Nico noticed the dilemma on her face and quickly moved to reassure her.
“I know it sounds impossible, and extremely far fetched, but it’s true.”
She turned to her father who nodded in agreement with Mr. Howler.
“His father and I would travel all space and time trying to figure cases out.”
“So you’ve…you’ve seen this Vortex?” She asked, the strange name rolling off her tongue like she was tasting it.
“Yes, it’s beautiful, in a sad way.”
She agreed with her father with his description of the Vortex.
“And she’s never seen this before? When my father had it?” Nico asked Mr. Smith.
“No, your father was very careful not to open it in front of her.”
Georgie had a flashback to years long since gone. She remembered Uncle Jack, his friendly smile, dark hair, and gold eyes.
“Uncle Jack….that’s his father?”
“Uncle?” Nico looked at her in shock. “You called him uncle?”
Georgie nodded.
“He was around so much, he insisted. Once he brought his…son a long…”
The two locked gazes as they remembered the same memory.

~ +++ ~

Nicolas’ father held his hand tightly as they walked down a street in Upper Station.
“Dad, I don’t play with girls. They are too disagreeable, and never get their hands dirty.” He said.
His father laughed as he opened a white garden fence.
“You’ll like this girl. She’s just your age, and she loves to get her hands dirty.”
Nico’s eyes flew open at this impossible notion.
“Really? She would run around with me?”
“Of course!
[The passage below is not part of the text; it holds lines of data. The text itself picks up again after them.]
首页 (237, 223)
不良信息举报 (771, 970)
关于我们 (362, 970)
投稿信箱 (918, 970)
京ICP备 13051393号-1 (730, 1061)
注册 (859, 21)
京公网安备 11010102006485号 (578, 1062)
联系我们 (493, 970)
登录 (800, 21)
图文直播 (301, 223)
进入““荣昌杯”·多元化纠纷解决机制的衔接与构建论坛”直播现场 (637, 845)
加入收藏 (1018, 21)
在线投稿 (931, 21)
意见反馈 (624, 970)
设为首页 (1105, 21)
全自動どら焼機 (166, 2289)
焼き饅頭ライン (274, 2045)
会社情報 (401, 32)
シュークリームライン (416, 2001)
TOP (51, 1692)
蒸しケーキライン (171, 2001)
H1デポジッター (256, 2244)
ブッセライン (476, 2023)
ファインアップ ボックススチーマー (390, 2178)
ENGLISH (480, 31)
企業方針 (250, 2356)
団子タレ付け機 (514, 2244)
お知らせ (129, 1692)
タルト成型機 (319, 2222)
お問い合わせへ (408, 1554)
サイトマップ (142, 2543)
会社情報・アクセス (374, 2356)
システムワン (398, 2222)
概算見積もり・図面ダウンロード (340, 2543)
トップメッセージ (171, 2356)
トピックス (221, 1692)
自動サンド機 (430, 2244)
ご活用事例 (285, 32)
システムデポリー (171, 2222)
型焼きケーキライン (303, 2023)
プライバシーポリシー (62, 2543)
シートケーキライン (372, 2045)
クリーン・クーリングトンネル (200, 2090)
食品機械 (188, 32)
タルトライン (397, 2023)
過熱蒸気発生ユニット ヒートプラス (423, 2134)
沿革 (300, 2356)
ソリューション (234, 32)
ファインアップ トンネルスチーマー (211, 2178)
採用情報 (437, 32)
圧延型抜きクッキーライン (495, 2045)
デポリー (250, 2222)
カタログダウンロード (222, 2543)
You just have to talk to her first.”
His father ruffled up his curls, before taking him around the back of a fancy house on King’s Street.
“Orville!” His father let go of his hand and embraced a man in a black fancy suit.
“Ah! There you are Jack, I wondered when you would be coming.” The man said with a friendly grin.
“Have I ever been late?”
“No, but you’ve been early before.”
The two laughed and Nico felt strangely out of place. But that’s when the motion of something behind the stranger caught his eye.
He saw a girl  peaking out from behind the man’s leg as her small hand clutched on his pant leg.
“So this is your son you talk so fondly of.” The man said upon noticing Nico.
“Yes, Nicolas, meet Uncle Orville.”
“Nicolas, this is my daughter, Georgiana.” the stranger moved aside, revealing the small girl who looked a bit shorter than himself, but the same age.
She looked at her father in fear, and then quickly back to the boy standing in front of her.
He glanced up at his father, who nodded encouragingly. He bowed formally, as he had seen his father do to his mother, and the girl giggled slightly, before curtsying back at him.
“How do you do miss?” he asked politely.
“I’m fine thank you.”
Then he couldn’t help himself.
“Do you want to play tag?”
The girl’s eyes brightened and she nodded eagerly.
“Oh yes please!”
He quickly ran past her, tapping her shoulder as he passed.
“Your it!”

~ +++ ~

“It was you! You were that little boy I played with when I was little.” Georgiana cried in recognition. She had been pondering over Mr. Howler since the other night. There was a feeling of remembrance but she couldn’t place where she might have seen him before. But now all the pieces fell into place.
“You were the only girl I knew that would play tag in your Sunday best.” Nico confirmed. “Still are the only girl I know that would do that.”
Mr. Smith smiled as the children remembered each other.
Yes, everything would go just as planned.